7. Current Trends and Research Directions
- Continual and few-shot learning: Recursive span extraction, query-based modularity, and prototypical rectification are enabling VRD models to support new fields and templates with minimal additional supervision (Nguyen et al., 2021, Wang et al., 2024).
- Holistic, multi-granular retrieval: HKRAG demonstrates that fine-print and salient knowledge must be explicitly retrieved and fused, with hybrid masking and uncertainty-guided agentic generation frameworks (Tong et al., 25 Nov 2025).
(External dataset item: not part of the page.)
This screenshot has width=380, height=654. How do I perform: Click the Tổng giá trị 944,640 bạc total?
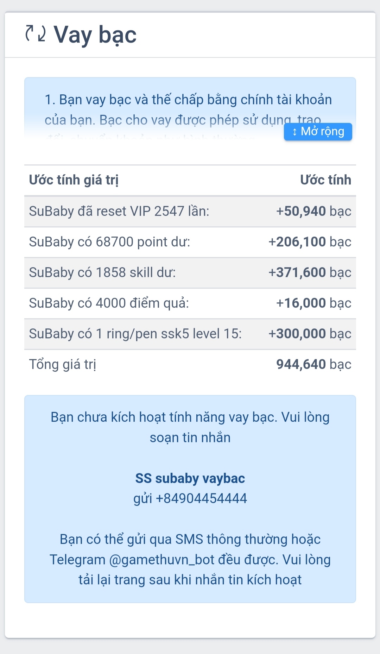[314, 364]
- Joint neural-symbolic architectures: Graph-based symbolic indices, adaptive retrieval over layout-structured graphs, and hybrid embedding approaches are central to reliable multi-page and cross-modal reasoning (Sourati et al., 8 Oct 2025).
- Relational and structure-aware pretraining: Self-supervised objectives going beyond contextual modeling—e.g., Relational Consistency Modeling—produce generalized, task-agnostic relational encoders for table, reading order, and key–value extraction (Li et al., 2022).
- Evaluation and robustness: New datasets align human reading order (DocTrack (Wang et al., 2023)) and unanswerable query detection with VLLMs, encouraging research in cognitive alignment and exception handling (Napolitano et al., 14 Nov 2025).
Visually-Rich Documents, as a research domain, synthesize advances in multimodal neural architectures, relational modeling, information extraction, retrieval, knowledge distillation, and learning from partial, noisy, or synthetically generated supervision. The field continues to evolve toward robust, efficient, and continually adaptive document intelligence systems.